« Cette polarisation technologiste engendre des propositions surprenantes qui, si elles étaient réalisées, marqueraient effectivement une mutation de l’établissement humain. Les villes verticales de P. Maymont se dressent dans le ciel, libérant complètement le sol, suspendues à un mât central (où passent toutes les canalisations) par des câbles prétendus. La ville-pont, de J. Fitzgibbon, est composée de gigantesques fuseaux haubannés par des câbles à une plateforme médiane, sol artificiel, lieu de la circulation horizontale, où le piéton se reposera des circulations verticales et d’où, alpestrement, il pourra contempler la terre. L’établissement tridimentionnel de Y. Friedman se compose d’une ossature uniforme et continue, semblable à une grille tridimentionnelle à multiples étages, reposant à 15 mètres au-dessus du sol sur un système de pilotis (distants de 40 à 60 mètres) : l’ossature indéfiniment prolongeable, au-dessus de n’importe quel type de terrain, y compris des villes déjà existantes, est remplie par des éléments standards modulés, dont l’insertion est mobile et totalement souple. Marina City, du japonais K. Kikutake, pose au contraire des plates-formes de béton sur la mer, l’habitat étant seul à émerger.

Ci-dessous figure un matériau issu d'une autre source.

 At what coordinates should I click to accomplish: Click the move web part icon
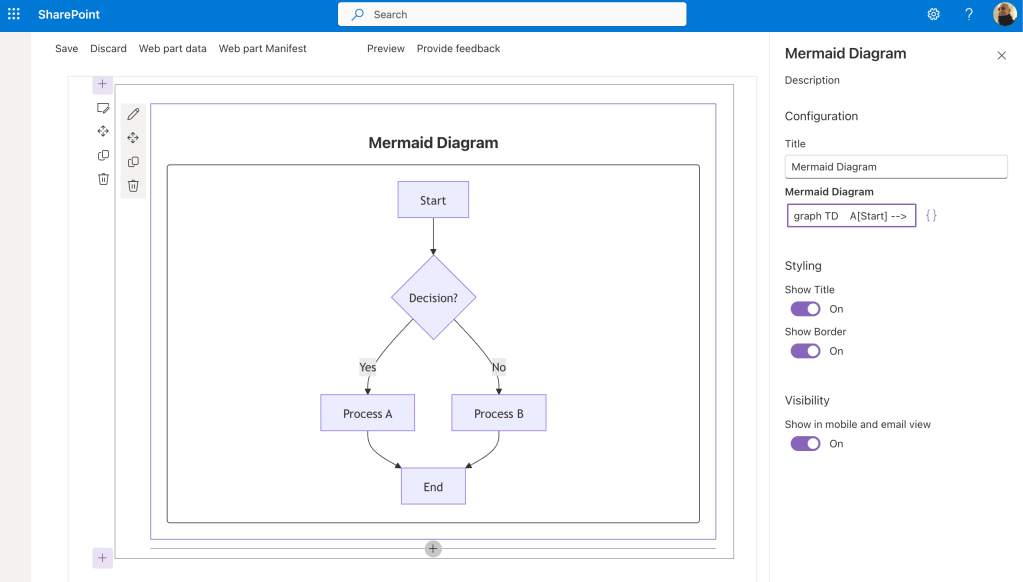click(x=133, y=138)
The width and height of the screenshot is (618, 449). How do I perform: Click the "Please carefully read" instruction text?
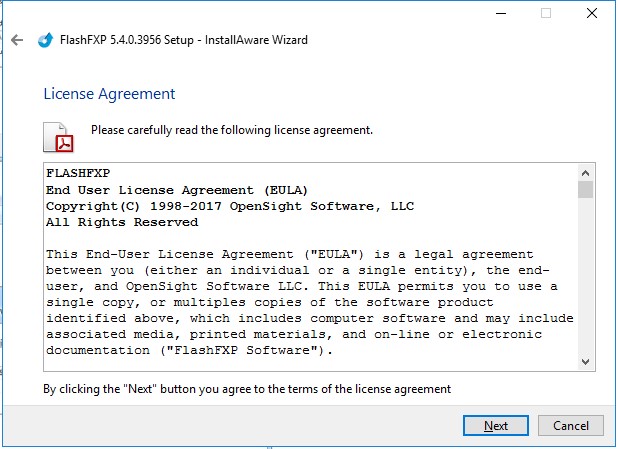pyautogui.click(x=231, y=130)
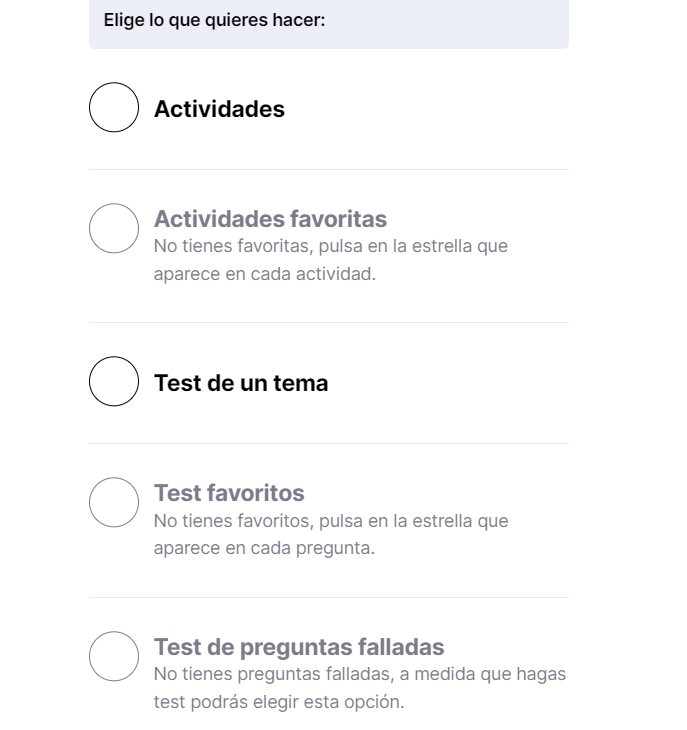Viewport: 687px width, 730px height.
Task: Select the Actividades radio button
Action: [114, 108]
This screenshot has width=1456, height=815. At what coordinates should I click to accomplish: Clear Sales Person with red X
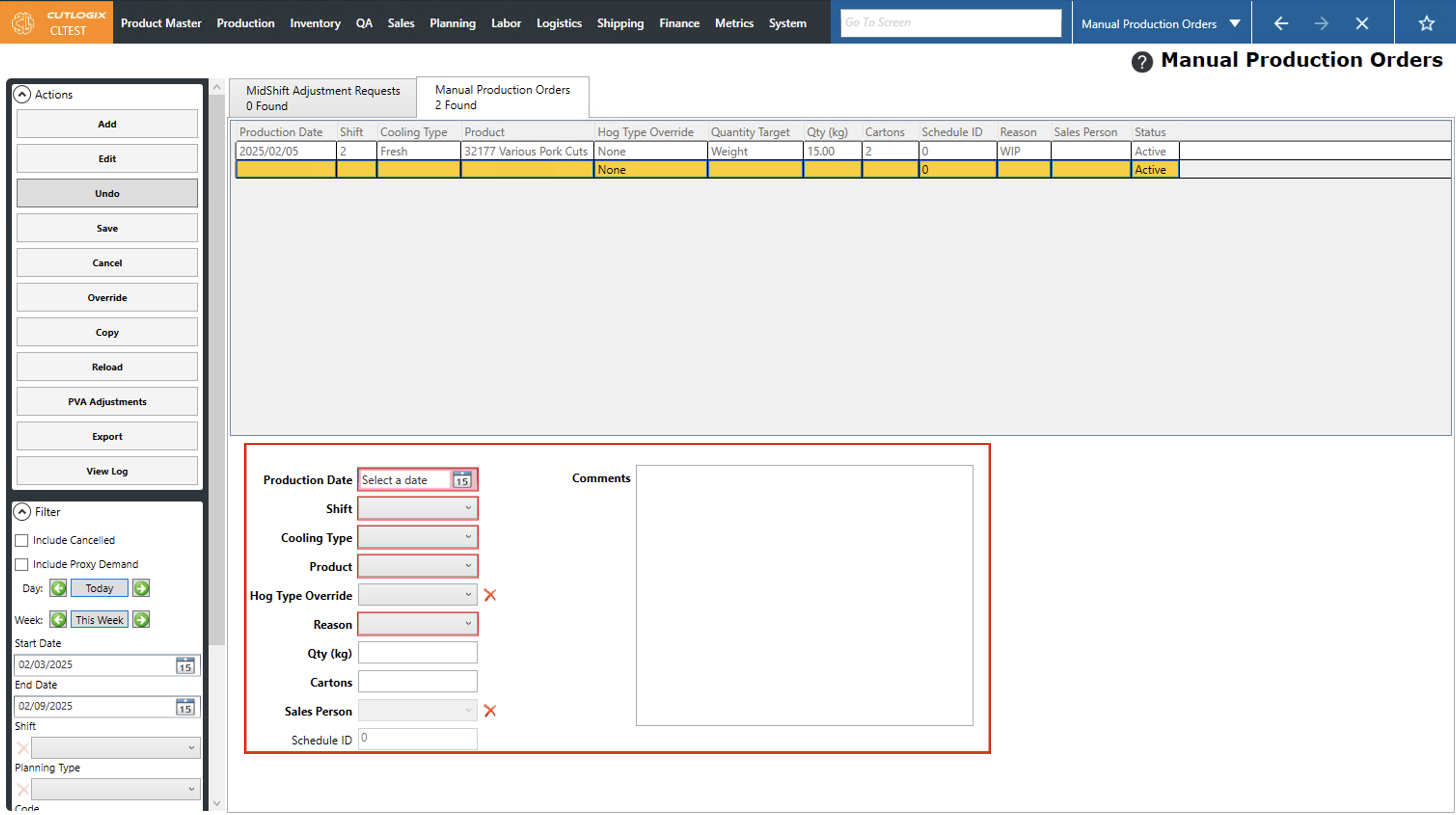(x=490, y=711)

On pourrait continuer longtemps l’énumération de ces cités futuristes, dont il nous suffira de noter quelques caractères communs : toutes proposent de très fortes concentrations humaines, libérant la surface terrestre par l’investissement du sous-sol, de la mer, de l’atmosphère ; c’est pourquoi on parle à leur propos d’urbanisme spatial ou tridimentionnel. Cette « spatialisation » a pour corrélatif une dénaturalisation des conditions d’existence, celles-ci se déroulant pour la plus grande partie sur des sols artificiels et en milieu climatisé. On notera enfin, le rôle accordé à l’image visuelle, à l’apparence plastique de ces cités.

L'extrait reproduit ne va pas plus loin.